Se nos últimos 50 anos o Brasil tivesse sido governado por “Lulas”, certamente, estaríamos numa situação bem melhor.
Os intelectuais, hipócritas, almofadinhas, que falam a linguagem que o povo não entende lançaram o país num lamaçal de dívidas, corrupção, analfabetismo, desigualdades, miséria que, agora, se tivermos governos sérios, decentes, competentes serão necessários, no mínimo, 30 anos para as coisas começarem a melhorar. Não se iludam. Portanto, a corja PMDB, PFL, PP e PTB nunca mais;
- Para começar a resolver o problema da criminalidade, bandidagem, com toda certeza, o Brasil precisa montar uma megaoperação das forças armadas e todas as demais polícias existentes para empreender um arrastão pelo país usando carros de combate, armamentos pesados, leves, cassetetes, venenos potentes, etc.
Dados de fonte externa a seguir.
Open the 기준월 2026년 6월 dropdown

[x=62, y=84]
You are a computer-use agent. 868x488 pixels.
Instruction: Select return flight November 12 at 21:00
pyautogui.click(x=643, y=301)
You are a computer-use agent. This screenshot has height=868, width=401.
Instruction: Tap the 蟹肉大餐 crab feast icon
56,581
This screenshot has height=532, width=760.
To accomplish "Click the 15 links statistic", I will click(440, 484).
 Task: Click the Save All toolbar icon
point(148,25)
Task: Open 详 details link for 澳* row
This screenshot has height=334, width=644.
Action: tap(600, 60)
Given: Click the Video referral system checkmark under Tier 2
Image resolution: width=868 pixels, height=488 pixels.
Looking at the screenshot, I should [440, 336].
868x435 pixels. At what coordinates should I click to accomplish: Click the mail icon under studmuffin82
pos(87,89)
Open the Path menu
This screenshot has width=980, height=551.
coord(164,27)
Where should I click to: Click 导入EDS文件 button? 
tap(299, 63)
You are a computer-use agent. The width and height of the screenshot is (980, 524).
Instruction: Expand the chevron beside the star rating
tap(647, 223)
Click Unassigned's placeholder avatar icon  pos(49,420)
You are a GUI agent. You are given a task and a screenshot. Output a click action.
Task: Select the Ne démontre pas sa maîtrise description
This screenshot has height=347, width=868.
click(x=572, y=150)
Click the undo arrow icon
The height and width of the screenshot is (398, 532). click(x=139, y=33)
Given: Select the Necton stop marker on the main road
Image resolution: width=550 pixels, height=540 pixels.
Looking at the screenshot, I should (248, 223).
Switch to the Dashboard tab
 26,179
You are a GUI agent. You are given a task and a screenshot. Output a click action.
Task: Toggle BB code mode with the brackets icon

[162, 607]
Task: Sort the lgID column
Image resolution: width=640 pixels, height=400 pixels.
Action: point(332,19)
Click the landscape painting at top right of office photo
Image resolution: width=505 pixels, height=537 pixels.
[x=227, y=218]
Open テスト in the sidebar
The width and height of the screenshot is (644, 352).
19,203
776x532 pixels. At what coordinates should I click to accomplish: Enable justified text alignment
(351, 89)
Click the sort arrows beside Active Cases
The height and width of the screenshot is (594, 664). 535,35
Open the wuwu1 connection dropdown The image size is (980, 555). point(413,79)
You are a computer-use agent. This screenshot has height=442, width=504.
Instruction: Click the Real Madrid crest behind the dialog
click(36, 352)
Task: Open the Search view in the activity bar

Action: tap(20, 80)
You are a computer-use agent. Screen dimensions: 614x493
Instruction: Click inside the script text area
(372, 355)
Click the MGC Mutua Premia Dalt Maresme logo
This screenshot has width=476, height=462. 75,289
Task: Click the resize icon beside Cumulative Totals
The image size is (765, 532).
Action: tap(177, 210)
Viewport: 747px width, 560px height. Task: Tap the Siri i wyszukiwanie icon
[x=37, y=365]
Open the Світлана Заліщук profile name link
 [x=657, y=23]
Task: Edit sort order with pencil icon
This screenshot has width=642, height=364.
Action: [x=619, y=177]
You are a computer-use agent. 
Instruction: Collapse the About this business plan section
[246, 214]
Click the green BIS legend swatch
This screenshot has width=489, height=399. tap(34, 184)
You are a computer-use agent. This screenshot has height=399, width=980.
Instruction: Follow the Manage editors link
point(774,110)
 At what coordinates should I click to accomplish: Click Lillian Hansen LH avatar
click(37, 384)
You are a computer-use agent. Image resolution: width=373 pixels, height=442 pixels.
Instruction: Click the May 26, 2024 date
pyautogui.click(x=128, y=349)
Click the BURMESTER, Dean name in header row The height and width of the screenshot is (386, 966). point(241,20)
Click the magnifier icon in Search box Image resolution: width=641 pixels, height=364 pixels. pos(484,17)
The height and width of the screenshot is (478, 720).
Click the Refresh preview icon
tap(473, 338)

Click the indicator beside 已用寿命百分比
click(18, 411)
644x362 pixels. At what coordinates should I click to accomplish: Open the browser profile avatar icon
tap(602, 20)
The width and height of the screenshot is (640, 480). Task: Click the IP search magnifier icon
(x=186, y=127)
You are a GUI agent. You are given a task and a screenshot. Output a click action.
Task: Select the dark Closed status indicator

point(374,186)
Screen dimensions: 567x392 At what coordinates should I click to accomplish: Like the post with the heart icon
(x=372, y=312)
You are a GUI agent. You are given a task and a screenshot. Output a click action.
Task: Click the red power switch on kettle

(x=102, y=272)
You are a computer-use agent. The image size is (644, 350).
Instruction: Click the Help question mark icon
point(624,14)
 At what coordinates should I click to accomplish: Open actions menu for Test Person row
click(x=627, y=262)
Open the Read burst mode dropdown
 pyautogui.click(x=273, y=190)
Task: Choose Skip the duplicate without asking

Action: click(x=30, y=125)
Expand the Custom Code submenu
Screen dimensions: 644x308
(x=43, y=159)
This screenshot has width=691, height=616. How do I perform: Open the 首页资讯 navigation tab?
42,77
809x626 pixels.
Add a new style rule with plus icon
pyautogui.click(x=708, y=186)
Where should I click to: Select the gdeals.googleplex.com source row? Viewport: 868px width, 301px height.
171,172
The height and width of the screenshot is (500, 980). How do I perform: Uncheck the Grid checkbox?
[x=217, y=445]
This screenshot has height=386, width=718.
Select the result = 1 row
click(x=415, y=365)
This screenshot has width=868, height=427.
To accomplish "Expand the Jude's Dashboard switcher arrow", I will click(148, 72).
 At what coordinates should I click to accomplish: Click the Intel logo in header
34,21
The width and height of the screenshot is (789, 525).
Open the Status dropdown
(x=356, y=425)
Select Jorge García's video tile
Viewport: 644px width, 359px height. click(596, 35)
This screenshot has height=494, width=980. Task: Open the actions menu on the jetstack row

Agora chegou a vez do bandido ser desarmado. O bem precisa vencer o mal. Não adianta ficarmos usando apenas “Detefon”. Do jeito que está, nós estamos à deriva em matéria de segurança;
- O sistema carcerário precisa mudar. Os presídios nas cidades devem ser usados apenas para as pessoas que cometem delitos não graves. Para os demais, devem ser construídos presídios no interior do país onde o preso seja obrigado a trabalhar para fazer jus ao alimento. Não devem ser detenções com construções sofisticadas e os tipos de trabalho serão, basicamente, “agricultura” e “quebrar pedra”. Criminalidade e bandidagem não se tratam com pomada mas sim com o bisturi;
- As árvores, matas, vegetação em geral aumentam as chuvas, melhoram o clima, combatem a poluição etc., portanto o indivíduo que destrói a flora e a fauna deve ter as costas dilaceradas pelo cassetete. Tenham certeza, o Brasil só vai começar a melhorar muito em qualidade quando diminuir muito a impunidade;
- A reflexão que faço a seguir exprime uma opinião bem particular. Tenho 60 anos e vivi os anos de ouro da carreira futebolística de Pelé. Na minha juventude, em 1963 e 1964, estudei na cidade de Bauru e acompanhava, assistia os jogos da 1.ª divisão do campeonato paulista. Se não me engano a defesa do time do Noroeste na época era a seguinte: Navarro, Aracito, Virgílio, Romualdo e Gualberto. Naquele tempo, o futebol era arte, espetáculo, enfim, era uma festa, ao contrário de hoje, futebol robotizado, toquinhos pra lá, pra cá.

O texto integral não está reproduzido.